# [Stated goal A]
In the blog text below, what mountain was climbed the morning after the night at the Sligachan campsite?

═════ Text block

But it was not to last. next day, the day we were due to travel to St Kilda, the wind kept blowing and the rain came back. There was going to be no trip today. We cycled to Tarbert for the ferry to Skye and camped the night at Sligachan, in midges and damp underwear. I was ready to go home.

Sligachan campsite:


Instead, next morning in damp, cloudy conditions we climbed Ben Tianavaig.

Ben Tianavaig, Skye:


We met a couple of New Zealanders, saw a golden eagle, and returned home happy with our damp and windy Hebridean adventure, even if we hadn't managed to do what we had set out to do.

Descending Ben Tianavaig:


Next time, St Kilda. Next time.

Sunday, 5 May 2019

Stirling in Spring

Cherry blossoms, Stirling riverside:


Cherry blossom season - one of my favourite times of year. And on the BBC website they had a cherry blossom special. I love the long avenues of it in Helensburgh, the colourful drifts of pink confetti in Edinburgh's The Meadows, the trees lining the Dollar Burn in Dollar, the stately trees at Scone Palace. The first picture in the article linked above was from the River Forth in Stirling. "Shall we go for a walk along the Forth and see if we can find the cherry blossom?" I asked on a beautful spring day, and so we went for an explore.

Cherry blossoms from the Cambuskenneth side of the Forth:


I had no idea whereabouts on the Forth we'd find the cherry blossom, so we parked in an industrial estate to the east of the town and went for an explore. The woodland flowers were out, celandines and wood sorrel and bluebells, a delight to see on the path that hugs the winds of the Forth, its exposed banks of esturine mud glistening in the sun. At Riverside we had to move inland away from the riverbank, but came back to it through new housing and arrived at a footbridge over the Forth. The blossom was just beyond! But - where did the footbridge lead? To Cambuskenneth, a quiet place vibrating with history but where I'd never visited. We took the short detour to the abbey ruins.

══════════
═════ Records shown

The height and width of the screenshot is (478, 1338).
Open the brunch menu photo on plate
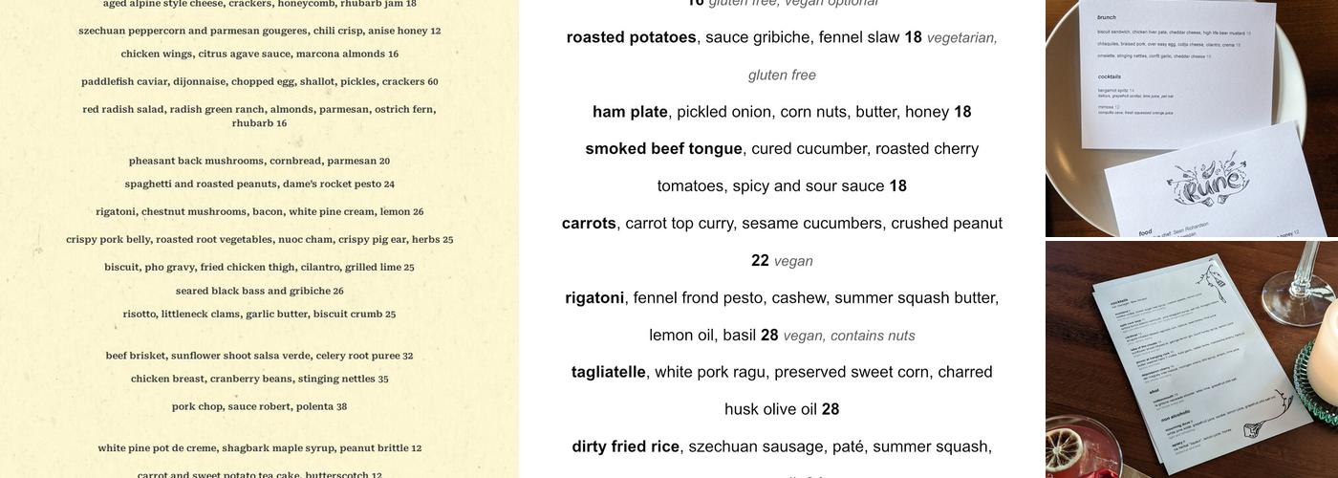pyautogui.click(x=1192, y=119)
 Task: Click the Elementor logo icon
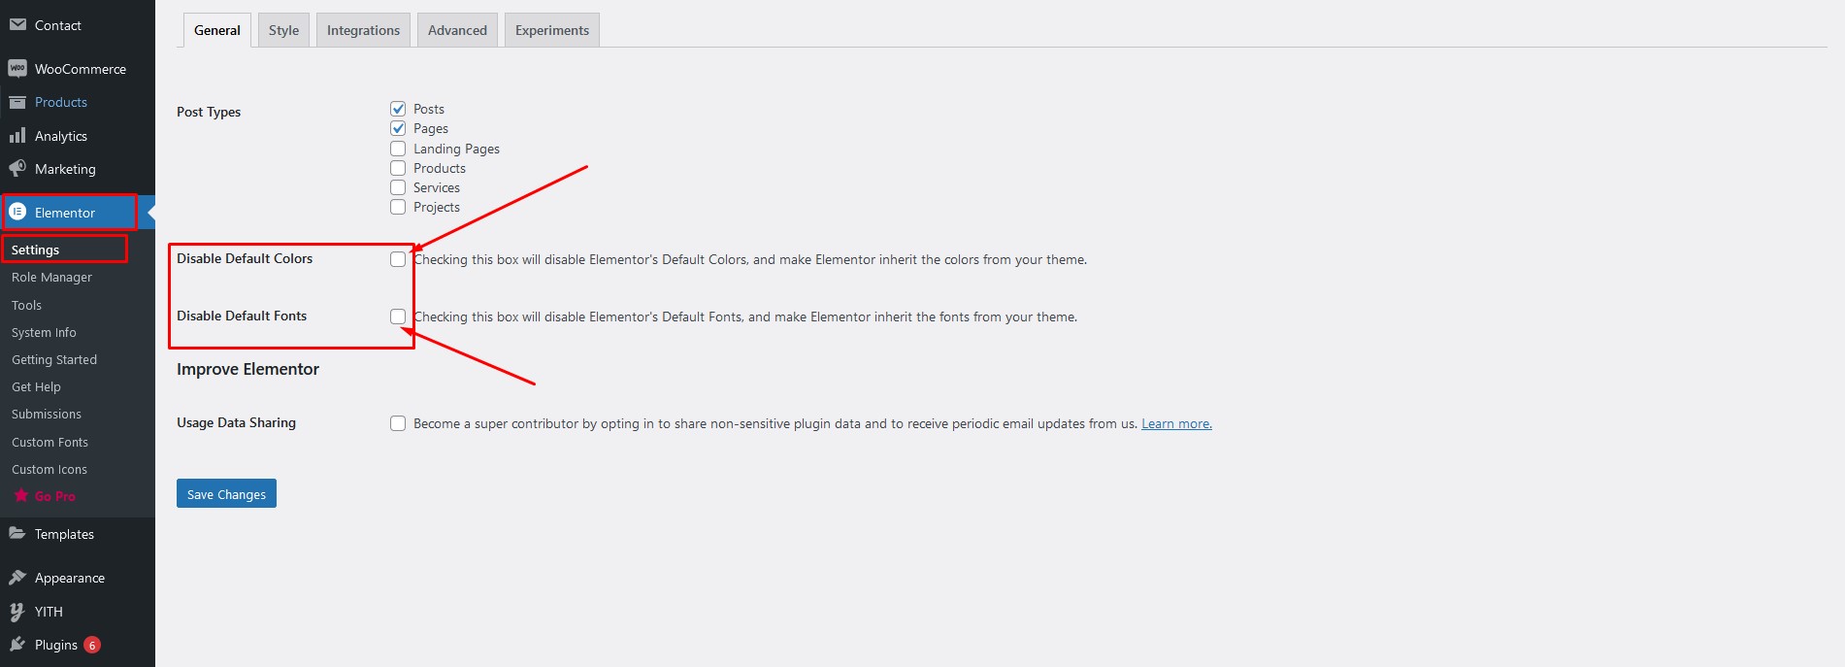pyautogui.click(x=17, y=213)
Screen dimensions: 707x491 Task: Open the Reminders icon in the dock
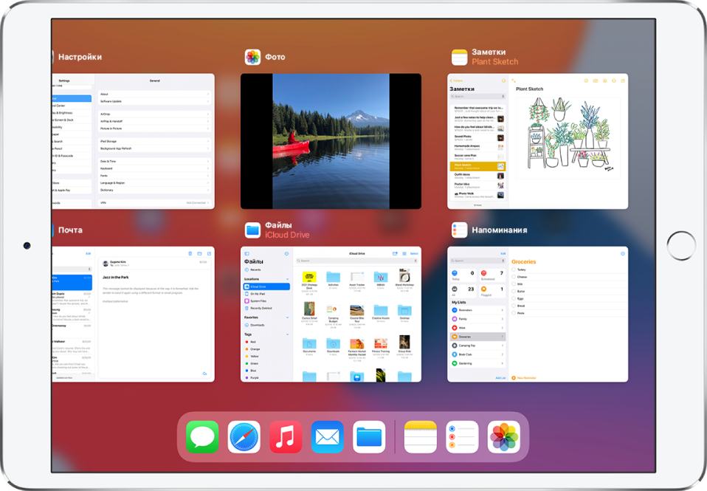tap(462, 436)
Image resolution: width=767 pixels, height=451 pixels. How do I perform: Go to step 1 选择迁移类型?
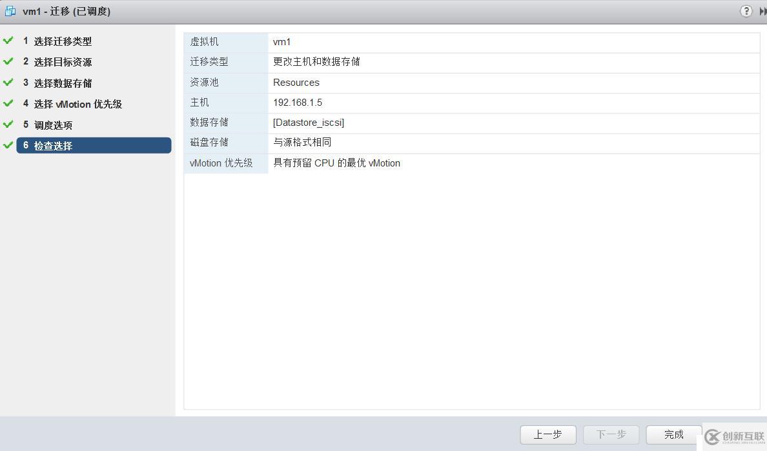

══════════

# [Stated goal B]
Reproduce every line of the entries above, with the wording they ask about kept as it is, but shift each coordinate in the answers by -121. Leave the pictures out.

# [Final result A]
Ben Tianavaig, on Skye.

# [Final result B]
The height and width of the screenshot is (478, 1338).
Open the brunch menu photo on plate
pyautogui.click(x=1071, y=-2)
 Task: Click the Elementor logo icon
pyautogui.click(x=-104, y=92)
Screen dimensions: 707x491 Task: Open the Reminders icon in the dock
tap(341, 315)
Image resolution: width=767 pixels, height=451 pixels. How do I perform: Go to step 1 选择迁移类型?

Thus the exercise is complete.